We’re not the first to talk about this.  The Stanford Social Innovation Review, Chronicle of Philanthropy, and all manner of publications in our field have been sounding off at length for several years.  And we’ll certainly not be the last, as it will take many more years to reverse this deep-seated trend.  But, as a leader in Mercer County, we say:

We see local nonprofits starved of the essential ingredients that build strong
organizations with great leaders.  Without leadership development, we worry about
the future of our sector.

We strongly encourage nonprofit trustees and donors to do something about this.  Here’s the problem, in a nutshell:

  • Not-for-profit is just a tax status.
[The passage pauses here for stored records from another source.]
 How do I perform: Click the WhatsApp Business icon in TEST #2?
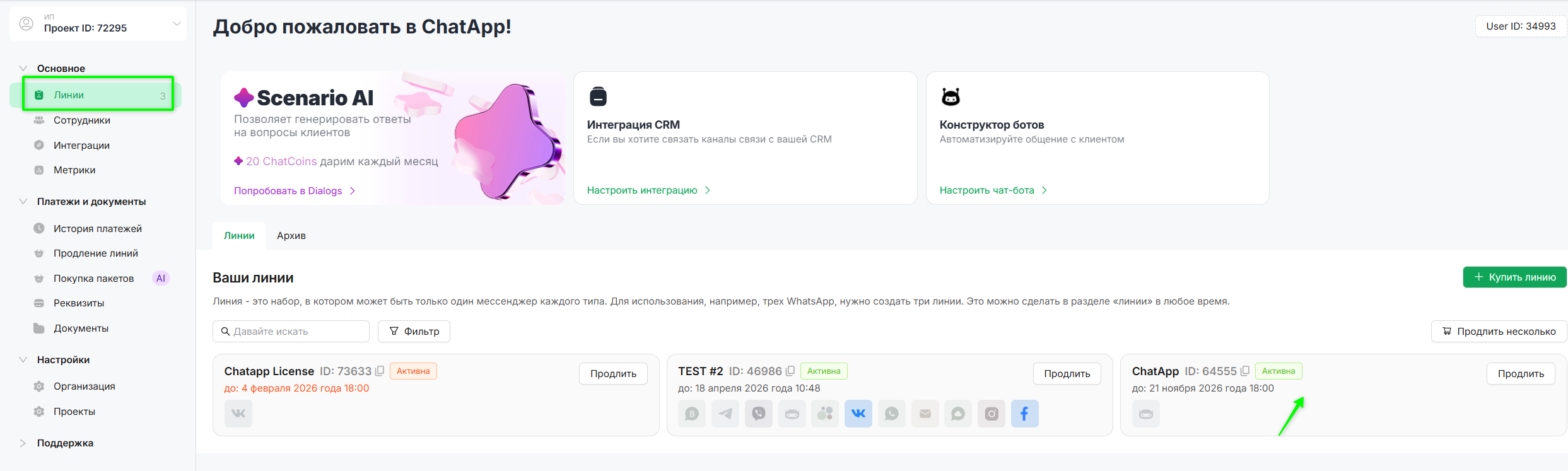[x=692, y=414]
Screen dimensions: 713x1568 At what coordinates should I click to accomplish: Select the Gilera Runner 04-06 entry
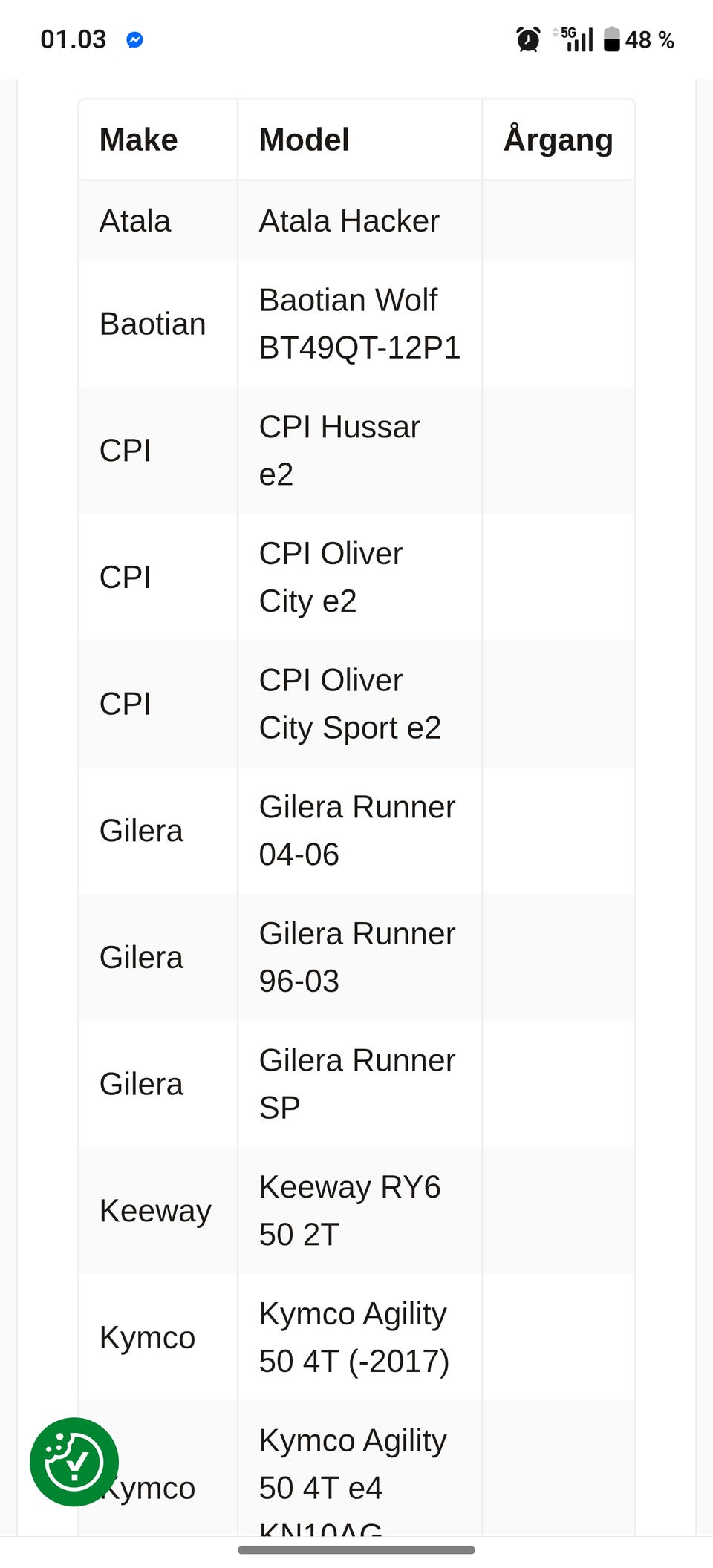(x=356, y=830)
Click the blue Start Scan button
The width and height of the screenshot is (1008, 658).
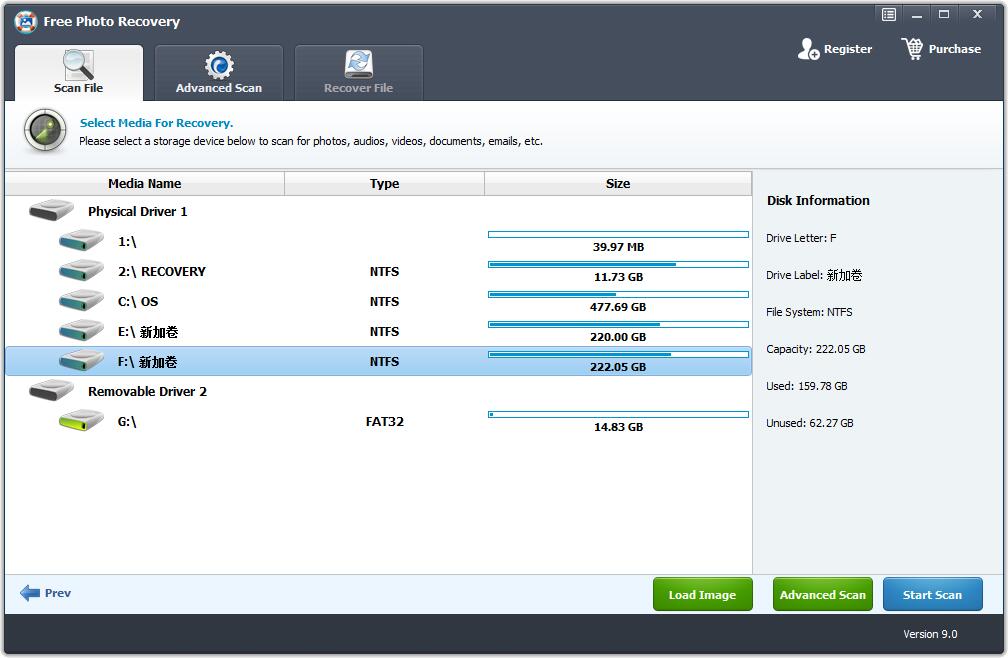933,594
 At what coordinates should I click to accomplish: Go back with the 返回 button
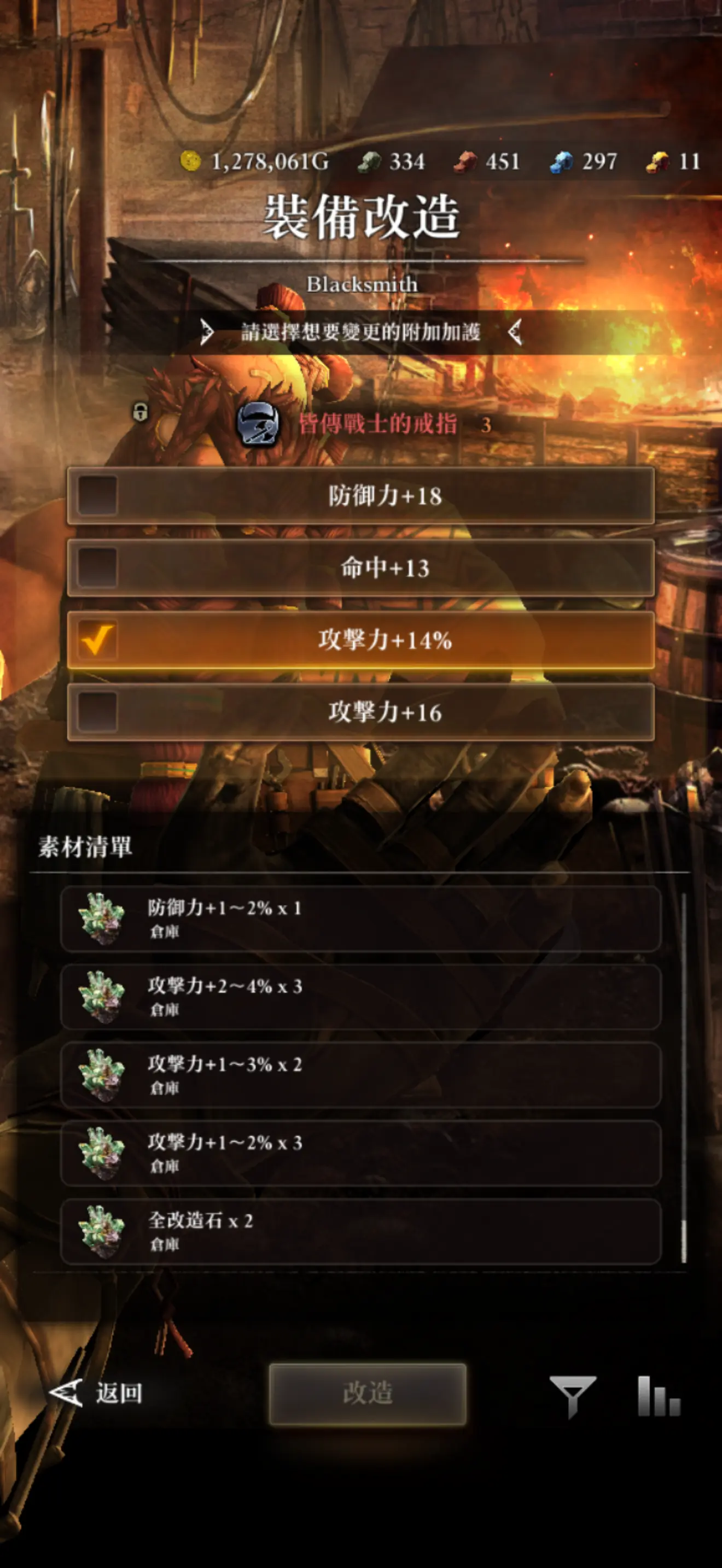point(96,1393)
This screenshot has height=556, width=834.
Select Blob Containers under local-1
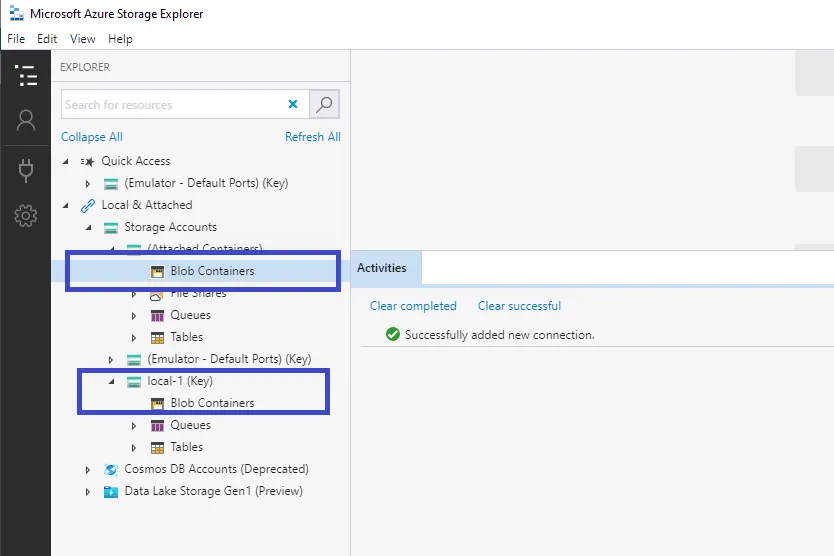coord(212,403)
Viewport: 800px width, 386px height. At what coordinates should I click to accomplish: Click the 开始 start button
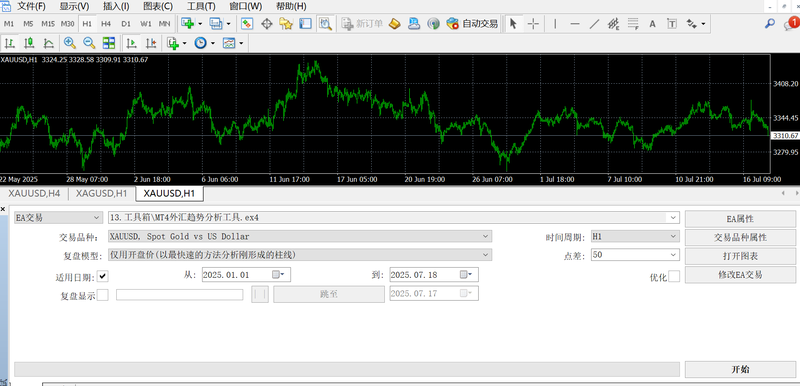(740, 370)
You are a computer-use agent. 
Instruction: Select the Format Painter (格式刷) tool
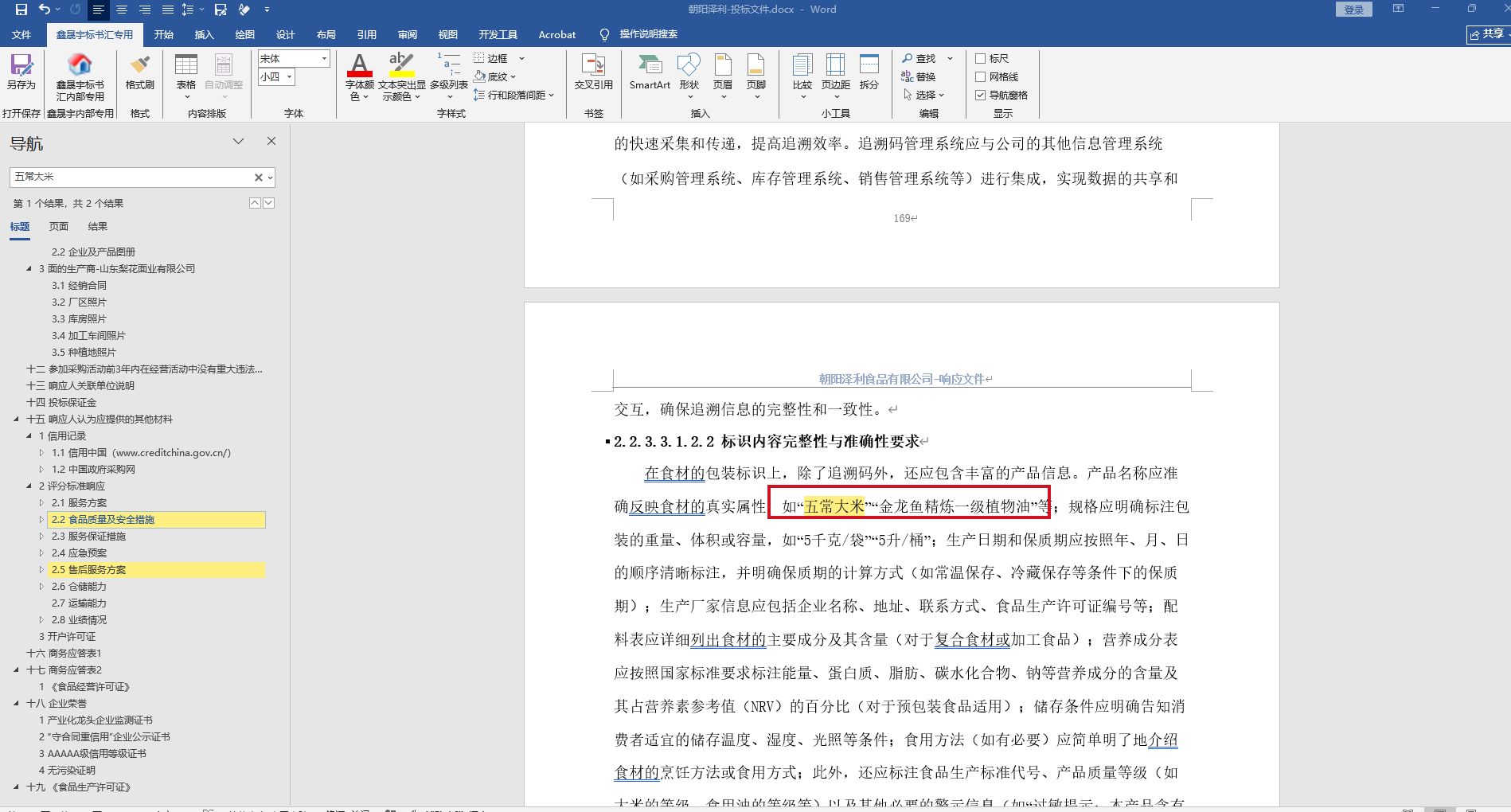tap(139, 69)
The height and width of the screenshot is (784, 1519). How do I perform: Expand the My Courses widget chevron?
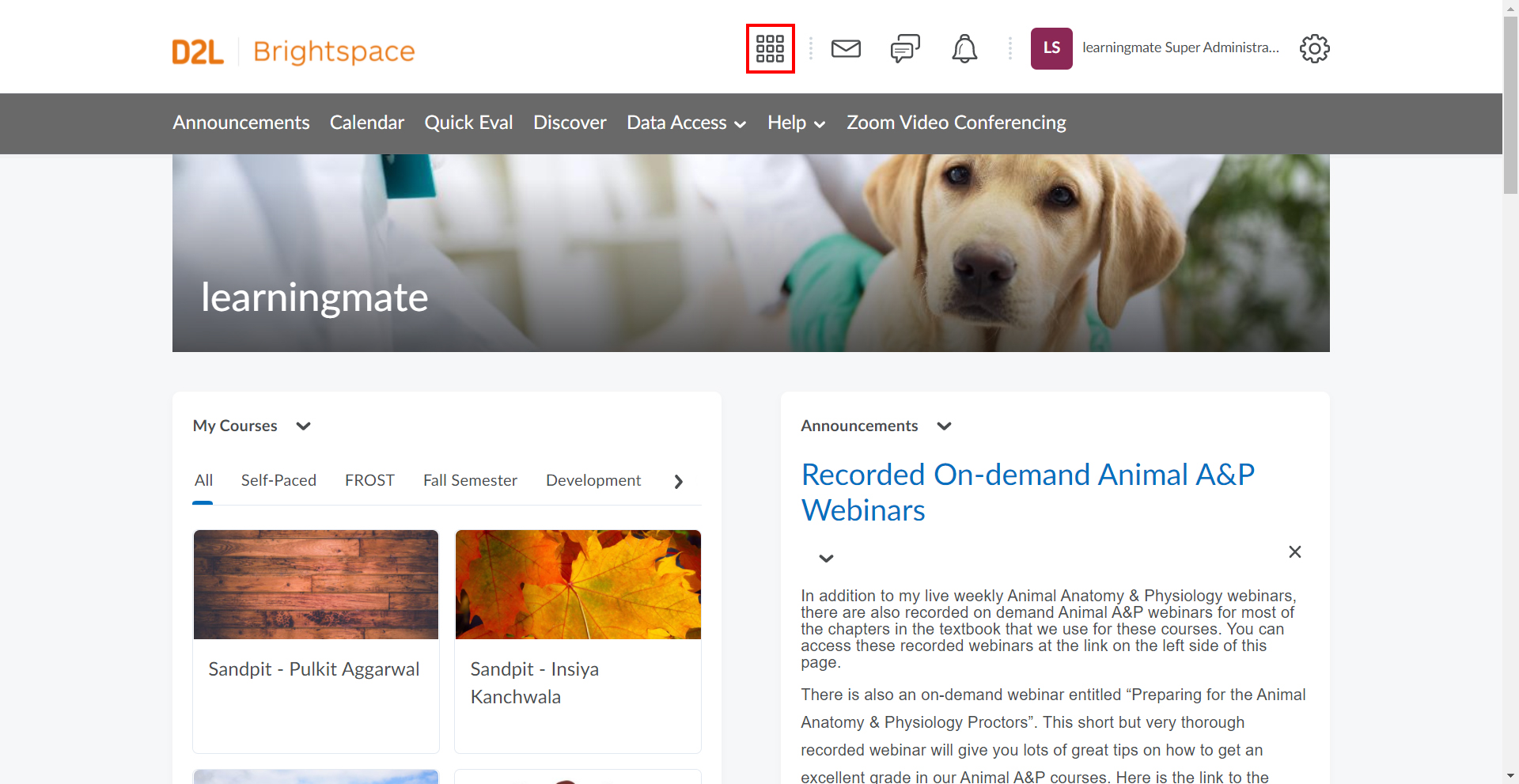point(303,426)
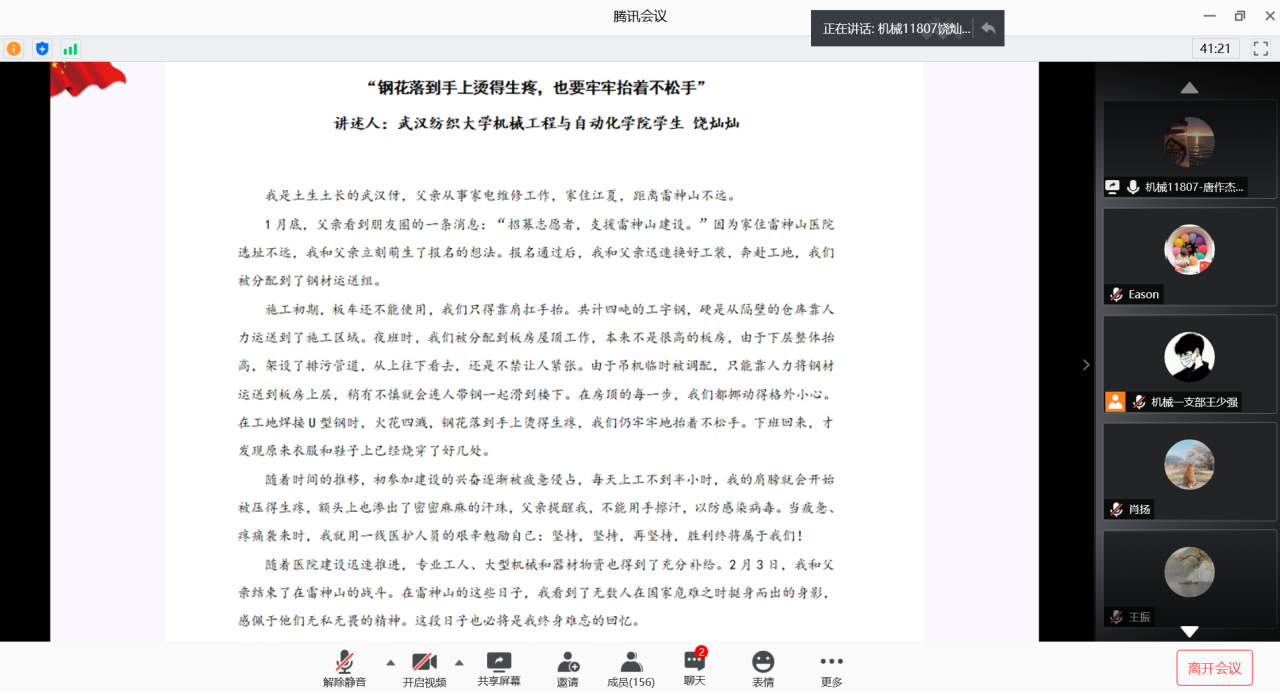This screenshot has height=692, width=1280.
Task: Select Eason's video thumbnail
Action: tap(1189, 255)
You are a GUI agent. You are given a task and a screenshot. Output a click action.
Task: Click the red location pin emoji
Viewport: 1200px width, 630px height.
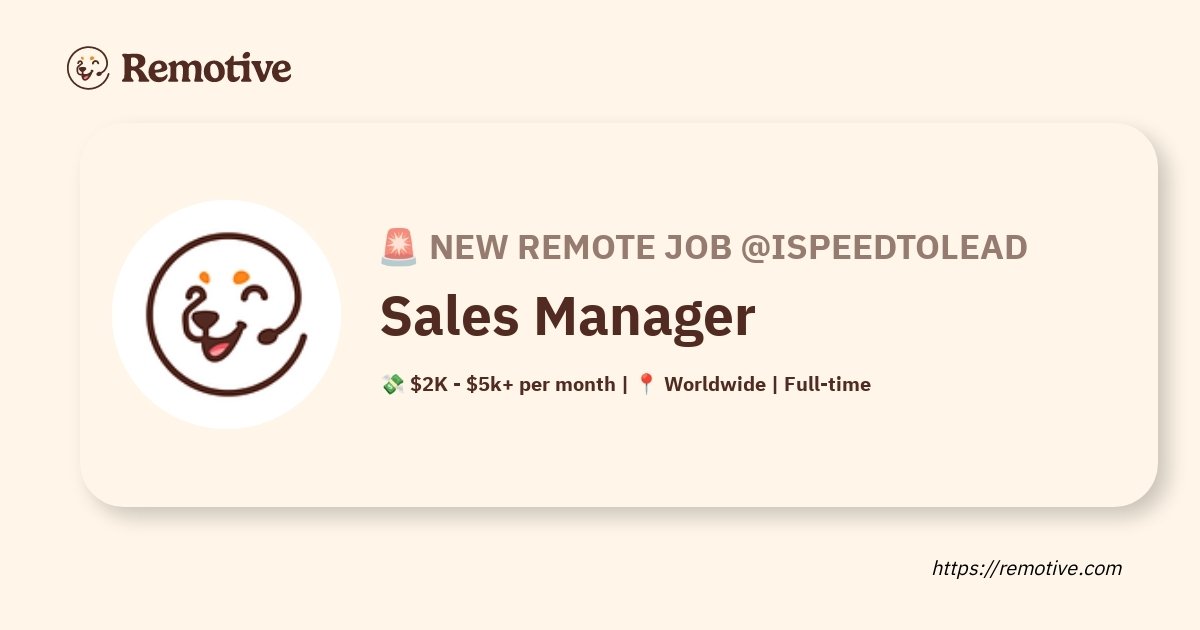coord(646,384)
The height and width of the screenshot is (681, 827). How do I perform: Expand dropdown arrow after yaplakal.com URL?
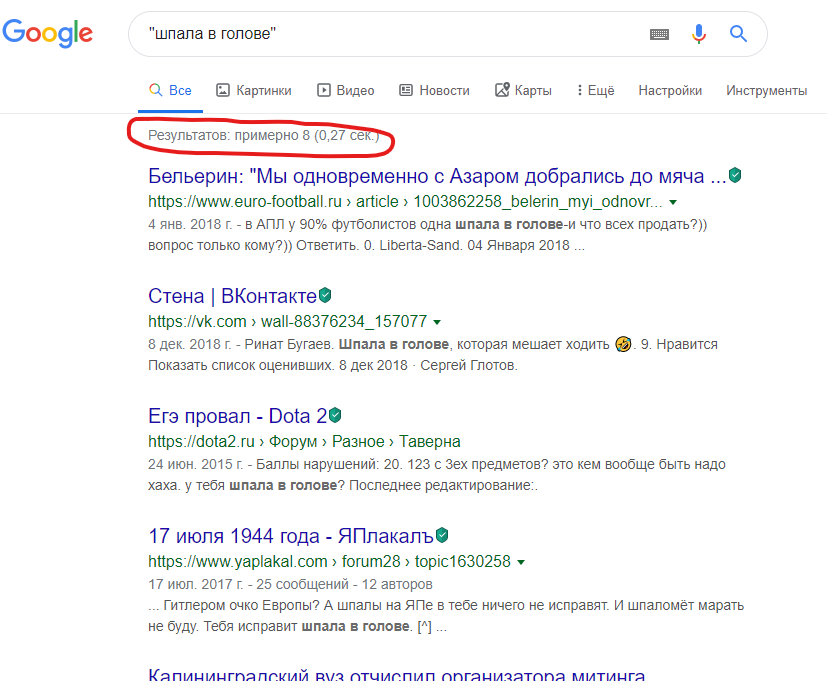click(522, 561)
It doesn’t mean that organizations cannot generate surpluses to fuel future growth.  How else could that growth ever happen?
  • Nonprofits are often encouraged to “do more with less.”  Nonprofits are generally lean to begin with.  They can only do less with less.  The need for human services, food, healthcare, and other kinds of help has risen in the last few years.  Nonprofits need more to meet growing needs efficiently and effectively.
  • Talented staff and visionary leaders make for successful organizations.  Failing to invest in staff invites the best and brightest to go elsewhere and leaves organizations with outdated skills and burned-out workers.

What can donors and trustees do?

  • Make unrestricted gifts to the organizations you care about.  Let them decide how to best use your dollars.  Remember, nonprofits must invest in infrastructure, professional development, staff salaries, and paper towels, just like every other kind of corporation.
  • Call the Executive Director and ask if staff have professional development money.  If not, offer to donate some.  Say that the organization’s longevity is important to you.  Sometimes the habit of parsimony clouds our vision, and we need someone to jolt us out of it through just such a conversation.
  • Talk about this issue of investing in our nonprofit sector – at the board table, around the dining table, and everywhere in between.  Start this conversation with everyone you know, including your fellow trustees.

The next generation of nonprofit leaders will indeed have bigger challenges to address.  They must be capable managers, extraordinary fundraisers, conversant with changing standards in nonprofit finances and accounting, and eloquent champions of their causes.  They will not exist in the future if we don’t work to develop and support them today.